___ SUPPLIED INFORMATION ___

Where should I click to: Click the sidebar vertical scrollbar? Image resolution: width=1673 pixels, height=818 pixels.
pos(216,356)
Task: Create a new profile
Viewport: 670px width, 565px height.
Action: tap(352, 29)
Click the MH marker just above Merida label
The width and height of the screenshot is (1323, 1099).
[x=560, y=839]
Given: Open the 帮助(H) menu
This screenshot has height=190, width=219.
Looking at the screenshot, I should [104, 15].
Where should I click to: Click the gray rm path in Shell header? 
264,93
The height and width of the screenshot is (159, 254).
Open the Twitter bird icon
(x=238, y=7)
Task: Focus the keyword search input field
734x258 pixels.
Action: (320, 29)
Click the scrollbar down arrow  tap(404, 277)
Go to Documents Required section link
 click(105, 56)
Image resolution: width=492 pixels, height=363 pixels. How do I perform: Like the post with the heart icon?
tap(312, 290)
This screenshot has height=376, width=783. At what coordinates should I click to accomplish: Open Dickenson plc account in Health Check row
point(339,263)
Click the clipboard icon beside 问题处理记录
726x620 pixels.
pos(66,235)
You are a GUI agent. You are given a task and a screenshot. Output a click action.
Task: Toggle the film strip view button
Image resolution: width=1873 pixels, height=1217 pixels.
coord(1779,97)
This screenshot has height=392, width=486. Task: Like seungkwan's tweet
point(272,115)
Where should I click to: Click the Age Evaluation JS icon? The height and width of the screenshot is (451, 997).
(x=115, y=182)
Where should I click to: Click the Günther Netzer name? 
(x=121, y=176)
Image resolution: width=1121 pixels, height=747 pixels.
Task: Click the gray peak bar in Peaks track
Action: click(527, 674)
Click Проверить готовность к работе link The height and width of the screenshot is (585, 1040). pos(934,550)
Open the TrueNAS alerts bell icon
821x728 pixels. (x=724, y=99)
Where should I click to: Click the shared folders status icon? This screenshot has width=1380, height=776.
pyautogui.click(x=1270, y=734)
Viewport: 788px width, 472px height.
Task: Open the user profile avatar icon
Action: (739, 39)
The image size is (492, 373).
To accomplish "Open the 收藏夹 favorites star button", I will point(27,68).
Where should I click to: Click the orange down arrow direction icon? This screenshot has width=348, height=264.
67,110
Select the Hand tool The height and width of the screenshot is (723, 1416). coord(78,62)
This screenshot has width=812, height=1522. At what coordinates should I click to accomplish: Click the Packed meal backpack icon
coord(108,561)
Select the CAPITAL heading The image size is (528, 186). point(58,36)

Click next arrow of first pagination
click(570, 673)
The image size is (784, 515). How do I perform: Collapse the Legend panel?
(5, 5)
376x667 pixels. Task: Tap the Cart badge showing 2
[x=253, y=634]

___

TASK TO CARRY OUT> Copy out every line above, word for word.

IN RESPONSE>
Where should I click to: Click the sidebar vertical scrollbar? Image resolution: width=1673 pixels, height=818 pixels.
pos(216,356)
Task: Create a new profile
Viewport: 670px width, 565px height.
Action: tap(352, 29)
Click the MH marker just above Merida label
The width and height of the screenshot is (1323, 1099).
[x=560, y=839]
Given: Open the 帮助(H) menu
This screenshot has height=190, width=219.
Looking at the screenshot, I should [104, 15].
Where should I click to: Click the gray rm path in Shell header? 
264,93
The height and width of the screenshot is (159, 254).
Open the Twitter bird icon
(x=238, y=7)
Task: Focus the keyword search input field
734x258 pixels.
Action: (320, 29)
Click the scrollbar down arrow  tap(404, 277)
Go to Documents Required section link
 click(105, 56)
Image resolution: width=492 pixels, height=363 pixels. How do I perform: Like the post with the heart icon?
tap(312, 290)
This screenshot has height=376, width=783. At what coordinates should I click to accomplish: Open Dickenson plc account in Health Check row
point(339,263)
Click the clipboard icon beside 问题处理记录
726x620 pixels.
pos(66,235)
You are a GUI agent. You are given a task and a screenshot. Output a click action.
Task: Toggle the film strip view button
Image resolution: width=1873 pixels, height=1217 pixels.
coord(1779,97)
This screenshot has height=392, width=486. Task: Like seungkwan's tweet
point(272,115)
Where should I click to: Click the Age Evaluation JS icon? The height and width of the screenshot is (451, 997).
(x=115, y=182)
Where should I click to: Click the Günther Netzer name? 
(x=121, y=176)
Image resolution: width=1121 pixels, height=747 pixels.
Task: Click the gray peak bar in Peaks track
Action: click(527, 674)
Click Проверить готовность к работе link The height and width of the screenshot is (585, 1040). pos(934,550)
Open the TrueNAS alerts bell icon
821x728 pixels. (x=724, y=99)
Where should I click to: Click the shared folders status icon? This screenshot has width=1380, height=776.
pyautogui.click(x=1270, y=734)
Viewport: 788px width, 472px height.
Task: Open the user profile avatar icon
Action: (739, 39)
The image size is (492, 373).
To accomplish "Open the 收藏夹 favorites star button", I will point(27,68).
Where should I click to: Click the orange down arrow direction icon? This screenshot has width=348, height=264.
67,110
Select the Hand tool The height and width of the screenshot is (723, 1416). coord(78,62)
This screenshot has width=812, height=1522. At what coordinates should I click to accomplish: Click the Packed meal backpack icon
coord(108,561)
Select the CAPITAL heading The image size is (528, 186). point(58,36)

Click next arrow of first pagination
click(570, 673)
The image size is (784, 515). How do I perform: Collapse the Legend panel?
(5, 5)
376x667 pixels. Task: Tap the Cart badge showing 2
[x=253, y=634]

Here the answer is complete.